Britain's Prince Charles met Pakistan's leaders on Monday to praise this country's counterterrorism efforts, discuss Muslim-Christian relations and raise the case of a Briton on death row, officials said.
Charles' five-day trip his first to this South Asian nation has been billed by British and Pakistan officials as a bid to boost bilateral cultural, economic and education relations as well as promote Charles' efforts to strengthen interfaith dialogue.
But the royal visit, which started with Charles arriving with his wife, Camilla, in the capital Islamabad late Sunday, is also expected to focus on efforts backed by the Prince of Wales to seek clemency for a British man of Pakistani origin who is on death row in a Pakistani prison.
Charles raised the issue of Mirza Tahir Hussain, who has been convicted in the 1988 killing of a taxi driver, with Pakistani President Gen. Pervez Musharraf as the pair walked to the prince's car following their official meeting, a senior Pakistani diplomat said.

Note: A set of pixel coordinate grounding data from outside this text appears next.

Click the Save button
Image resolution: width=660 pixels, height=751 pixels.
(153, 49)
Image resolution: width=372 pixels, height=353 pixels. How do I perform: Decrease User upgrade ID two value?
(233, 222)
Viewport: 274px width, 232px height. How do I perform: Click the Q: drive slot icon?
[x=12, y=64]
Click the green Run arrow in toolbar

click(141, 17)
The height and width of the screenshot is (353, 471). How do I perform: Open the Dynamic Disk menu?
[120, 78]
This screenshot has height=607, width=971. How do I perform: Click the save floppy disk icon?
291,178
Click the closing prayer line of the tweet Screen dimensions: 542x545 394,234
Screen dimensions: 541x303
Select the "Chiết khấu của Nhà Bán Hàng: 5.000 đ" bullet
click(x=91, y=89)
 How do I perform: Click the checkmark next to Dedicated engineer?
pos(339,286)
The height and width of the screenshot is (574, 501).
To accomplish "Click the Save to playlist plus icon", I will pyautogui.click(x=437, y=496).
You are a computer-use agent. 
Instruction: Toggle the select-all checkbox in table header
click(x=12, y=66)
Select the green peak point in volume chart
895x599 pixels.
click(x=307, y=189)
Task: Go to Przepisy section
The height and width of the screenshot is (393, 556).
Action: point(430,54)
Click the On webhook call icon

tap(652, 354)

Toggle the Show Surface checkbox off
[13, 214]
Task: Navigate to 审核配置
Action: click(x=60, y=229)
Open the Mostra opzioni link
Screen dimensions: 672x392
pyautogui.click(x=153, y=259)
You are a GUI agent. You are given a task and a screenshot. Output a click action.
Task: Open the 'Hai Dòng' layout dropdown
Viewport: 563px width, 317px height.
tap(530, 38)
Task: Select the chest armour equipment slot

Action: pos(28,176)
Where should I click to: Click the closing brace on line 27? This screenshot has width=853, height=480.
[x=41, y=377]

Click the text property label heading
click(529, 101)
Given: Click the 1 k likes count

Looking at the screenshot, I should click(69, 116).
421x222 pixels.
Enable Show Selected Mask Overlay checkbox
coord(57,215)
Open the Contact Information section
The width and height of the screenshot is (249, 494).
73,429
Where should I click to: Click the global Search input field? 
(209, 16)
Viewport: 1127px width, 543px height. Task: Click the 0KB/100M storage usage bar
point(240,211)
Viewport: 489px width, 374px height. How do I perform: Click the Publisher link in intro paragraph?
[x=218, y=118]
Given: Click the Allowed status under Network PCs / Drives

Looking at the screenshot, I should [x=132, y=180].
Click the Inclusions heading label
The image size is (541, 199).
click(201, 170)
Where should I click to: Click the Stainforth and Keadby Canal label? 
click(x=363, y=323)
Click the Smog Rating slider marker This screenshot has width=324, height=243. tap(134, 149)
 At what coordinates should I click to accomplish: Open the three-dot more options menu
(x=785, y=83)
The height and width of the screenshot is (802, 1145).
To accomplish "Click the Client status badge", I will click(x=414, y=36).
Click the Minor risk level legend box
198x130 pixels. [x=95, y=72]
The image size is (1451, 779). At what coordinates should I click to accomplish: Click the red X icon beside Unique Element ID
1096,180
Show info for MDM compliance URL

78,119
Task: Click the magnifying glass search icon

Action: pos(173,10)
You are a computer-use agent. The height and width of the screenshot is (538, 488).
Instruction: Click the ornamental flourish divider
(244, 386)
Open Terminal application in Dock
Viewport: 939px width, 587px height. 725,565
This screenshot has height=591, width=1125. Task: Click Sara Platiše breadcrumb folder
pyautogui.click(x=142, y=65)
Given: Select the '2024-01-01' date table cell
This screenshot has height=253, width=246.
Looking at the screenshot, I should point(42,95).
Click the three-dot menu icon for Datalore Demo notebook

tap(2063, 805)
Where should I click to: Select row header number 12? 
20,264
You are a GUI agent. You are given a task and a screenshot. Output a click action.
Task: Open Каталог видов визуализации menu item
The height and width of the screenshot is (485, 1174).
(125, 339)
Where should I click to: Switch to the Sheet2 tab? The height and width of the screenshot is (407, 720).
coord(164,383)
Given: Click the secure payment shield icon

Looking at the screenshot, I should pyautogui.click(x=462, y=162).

"Charles stopped and asked the president about the issue (of Hussain) and Musharraf told him that we are already looking into this case and our effort will be to handle it in a way that satisfies both sides," said the diplomat, who overheard the exchange and spoke on condition of anonymity due to the sensitivity of the issue.
The official did not elaborate.
British officials have been tightlipped on whether the Prince of Wales planned to discuss with Pakistani leaders efforts to free Hussain, 36, who has been in Pakistani custody since his 1988 arrest.
Hussain was scheduled to be executed on Nov. 1 in Adiala Jail in Rawalpindi, a garrison city near Islamabad, but Musharraf has delayed the execution until the end of the year, reports AP.
During their formal meeting, Charles also praised Musharraf for Pakistan's efforts to counter terrorism, said British High Commissioner Mark Lyall Grant, who attended the meeting.
According to a separate foreign ministry statement, Musharraf informed the Prince "on the strategy and measures taken to control terrorism, militancy and extremism in the areas bordering Afghanistan."